In the AdaIN method of style transfer, we take a CNN and two input images, one for content and one for style. Each image is processed through the same CNN, and at a certain layer $l$, AdaIn is applied.

Let $x^{(l), \text{ content}}$ be the activation in the content image, and $x^{(l), \text{ style}}$ be the activation in the style image. Then, AdaIn first computes the mean and variance of the activations of the content image $x'^{(l)}$, then uses those as the $\gamma, \beta$ for InstanceNorm on $x^{(l), \text{ content}}$. Note that $x^{(l), \text{ style}}$ itself remains unchanged. Explicitly, we have:

$$\begin{aligned}
y^{(l), \text{ content}}_{h,w,c} &= \sigma^{(l),
\text{ style}}_c \left( \frac{x^{(l), \text{ content}}_{h,w,c} - \mu^{(l), \text{ content}}_c}{\sqrt{(\sigma^{(l), \text{ content}}_c)^2 + \epsilon}} \right) + \mu^{(l), \text{ style}}_c
\end{aligned}$$

== Transformers ==
Some normalization methods were designed for use in transformers.
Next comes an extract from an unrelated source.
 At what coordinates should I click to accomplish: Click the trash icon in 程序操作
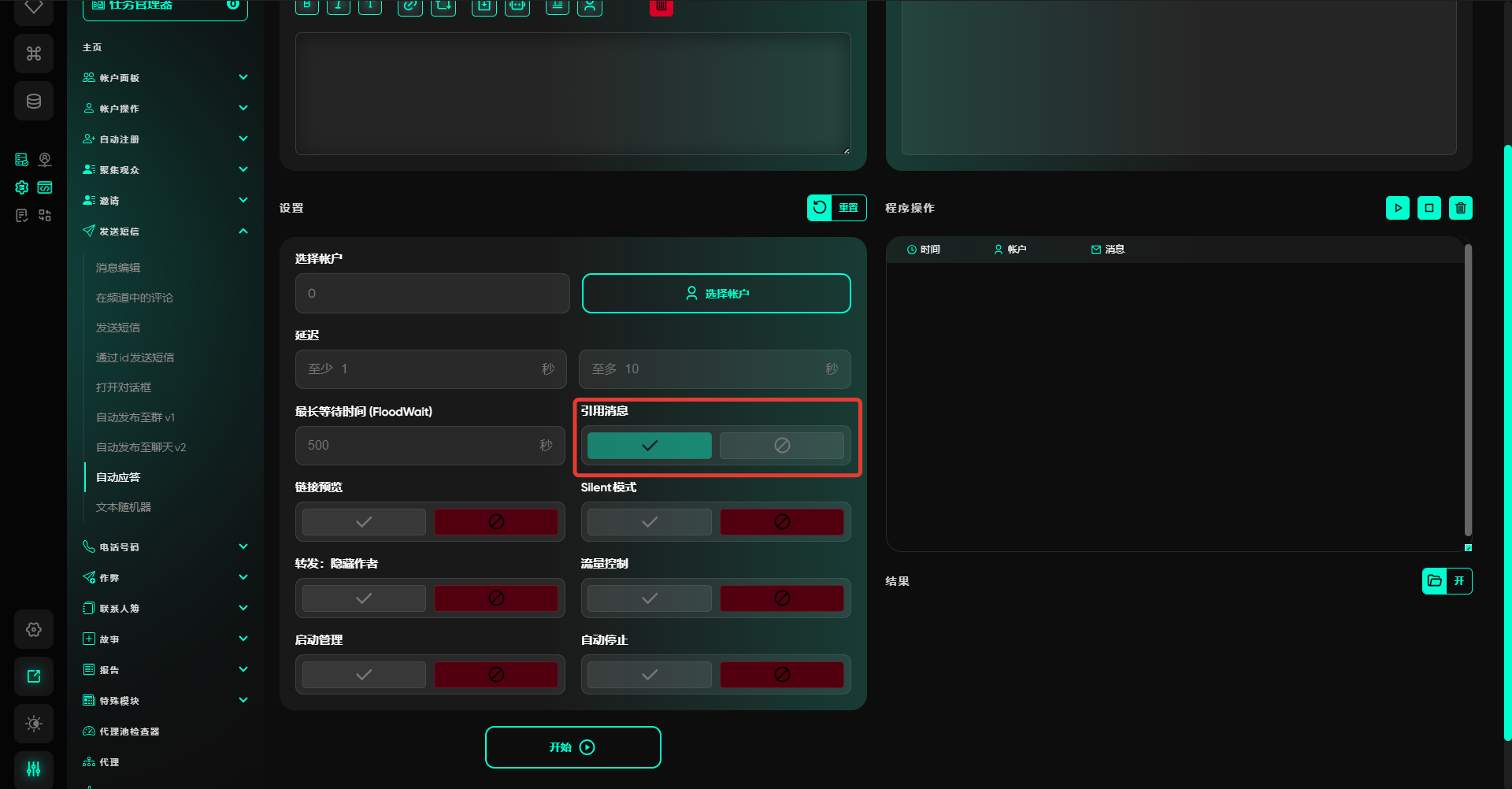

The original 2017 transformer used the "post-LN" configuration for its LayerNorms. It was difficult to train, and required careful hyperparameter tuning and a "warm-up" in learning rate, where it starts small and gradually increases. The pre-LN convention, proposed several times in 2018, was found to be easier to train, requiring no warm-up, leading to faster convergence.

FixNorm and ScaleNorm both normalize activation vectors in a transformer. The FixNorm method divides the output vectors from a transformer by their L2 norms, then multiplies by a learned parameter $g$. The ScaleNorm replaces all LayerNorms inside a transformer by division with L2 norm, then multiplying by a learned parameter $g'$ (shared by all ScaleNorm modules of a transformer). Query-Key normalization (QKNorm) normalizes query and key vectors to have unit L2 norm.

In nGPT, many vectors are normalized to have unit L2 norm: hidden state vectors, input and output embedding vectors, weight matrix columns, and query and key vectors.

== Miscellaneous ==
Gradient normalization (GradNorm) normalizes gradient vectors during backpropagation.